> DOCUMENT EXTRACT
╔══

How a Cybersecurity Protection Bill Might Differ From CISPA
The House of Representatives is expected to vote on “CISPA,” the Cyber Intelligence Sharing and Protection Act this week. Whatever advocates’ frustrations, it’s not clear what government’s capabilities really are with respect to private critical infrastructure security and cybersecurity, regardless of resources.
Given that, ensuring that nothing blocks markets from reacting as fluidly as possible, rather than federally over-steering cybersecurity, should be the guiding principle. There’s a chance to adopt that stance next, because the Senate won’t likely pass CISPA and a White House veto is promised anyhow; but it would require a somewhat different mindset.
Those who feel we must legislate cybersecurity remain far apart. But it’s not really surprising; agreement even on fundamentals with respect to where to allocate cybersecurity resources and know-how doesn’t exist. Nor are we sure of the relative likelihood of physical vs. cyber-attacks, for example; or of cyber-terror or cybercrime aimed at the power grid, food processing facilities, chemical plants, banks or other institutions.

╚══

> MATERIAL SHOWN
╔══

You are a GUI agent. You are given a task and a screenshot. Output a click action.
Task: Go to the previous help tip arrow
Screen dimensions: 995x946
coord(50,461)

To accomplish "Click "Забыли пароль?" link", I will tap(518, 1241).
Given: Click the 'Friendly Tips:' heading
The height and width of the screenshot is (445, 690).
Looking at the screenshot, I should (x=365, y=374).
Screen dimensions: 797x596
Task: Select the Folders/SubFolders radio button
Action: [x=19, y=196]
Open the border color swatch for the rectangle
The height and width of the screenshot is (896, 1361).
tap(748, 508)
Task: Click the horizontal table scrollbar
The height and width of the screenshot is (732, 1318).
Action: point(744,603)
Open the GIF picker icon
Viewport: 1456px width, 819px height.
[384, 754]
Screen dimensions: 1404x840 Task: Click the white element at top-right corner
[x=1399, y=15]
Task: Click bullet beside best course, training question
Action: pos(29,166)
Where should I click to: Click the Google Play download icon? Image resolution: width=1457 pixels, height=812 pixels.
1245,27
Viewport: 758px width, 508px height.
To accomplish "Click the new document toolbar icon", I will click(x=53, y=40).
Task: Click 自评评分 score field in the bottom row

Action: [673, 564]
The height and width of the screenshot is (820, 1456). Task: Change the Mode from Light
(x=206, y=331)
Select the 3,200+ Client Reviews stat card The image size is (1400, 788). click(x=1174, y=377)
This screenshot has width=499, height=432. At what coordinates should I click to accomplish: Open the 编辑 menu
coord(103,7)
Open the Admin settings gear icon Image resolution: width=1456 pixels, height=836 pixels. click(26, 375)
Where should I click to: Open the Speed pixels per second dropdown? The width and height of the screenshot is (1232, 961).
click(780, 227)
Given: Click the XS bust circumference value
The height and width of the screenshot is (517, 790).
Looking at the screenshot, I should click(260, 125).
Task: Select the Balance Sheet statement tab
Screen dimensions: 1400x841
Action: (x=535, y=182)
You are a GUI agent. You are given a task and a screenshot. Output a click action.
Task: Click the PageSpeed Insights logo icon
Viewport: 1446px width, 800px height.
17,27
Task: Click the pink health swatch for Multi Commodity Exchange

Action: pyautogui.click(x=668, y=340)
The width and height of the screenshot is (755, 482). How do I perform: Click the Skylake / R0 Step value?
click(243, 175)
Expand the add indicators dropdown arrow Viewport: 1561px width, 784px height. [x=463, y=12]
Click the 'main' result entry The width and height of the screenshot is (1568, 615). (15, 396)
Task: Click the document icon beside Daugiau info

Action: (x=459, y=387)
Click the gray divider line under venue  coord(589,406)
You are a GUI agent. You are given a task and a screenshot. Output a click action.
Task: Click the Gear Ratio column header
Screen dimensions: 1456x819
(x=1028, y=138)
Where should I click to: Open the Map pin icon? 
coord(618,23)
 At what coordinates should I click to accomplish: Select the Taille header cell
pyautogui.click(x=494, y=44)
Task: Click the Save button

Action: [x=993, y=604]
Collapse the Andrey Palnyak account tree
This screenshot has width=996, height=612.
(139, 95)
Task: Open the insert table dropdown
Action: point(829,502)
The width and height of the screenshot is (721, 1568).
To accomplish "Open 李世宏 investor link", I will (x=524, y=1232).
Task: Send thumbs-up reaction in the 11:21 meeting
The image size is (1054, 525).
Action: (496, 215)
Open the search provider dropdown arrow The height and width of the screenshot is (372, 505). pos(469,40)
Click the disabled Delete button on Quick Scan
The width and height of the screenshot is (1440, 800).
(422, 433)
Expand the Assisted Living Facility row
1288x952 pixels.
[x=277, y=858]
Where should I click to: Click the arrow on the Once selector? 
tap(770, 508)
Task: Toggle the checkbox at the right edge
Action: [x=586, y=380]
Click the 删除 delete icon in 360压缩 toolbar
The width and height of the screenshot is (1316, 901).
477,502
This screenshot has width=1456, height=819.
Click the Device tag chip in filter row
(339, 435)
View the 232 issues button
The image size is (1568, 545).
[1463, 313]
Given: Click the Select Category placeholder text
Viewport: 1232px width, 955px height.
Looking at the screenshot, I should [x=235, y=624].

╚══

> EXERCISE TASKS
A) Answer these questions using the CISPA article, one answer per line, marked the same way:
(i) What does the abbreviation CISPA stand for?
(ii) What two reasons does the article give for there being a chance to adopt a different stance next?
(iii) Which targets of cyber-terror or cybercrime does the article name?
B) From the CISPA article, copy the stretch from "Those who feel" through "or other institutions.".

> ANSWER LIST
A)
(i) The Cyber Intelligence Sharing and Protection Act.
(ii) The Senate won't likely pass CISPA, and a White House veto is promised.
(iii) The power grid, food processing facilities, chemical plants, and banks.

B)
Those who feel we must legislate cybersecurity remain far apart. But it’s not really surprising; agreement even on fundamentals with respect to where to allocate cybersecurity resources and know-how doesn’t exist. Nor are we sure of the relative likelihood of physical vs. cyber-attacks, for example; or of cyber-terror or cybercrime aimed at the power grid, food processing facilities, chemical plants, banks or other institutions.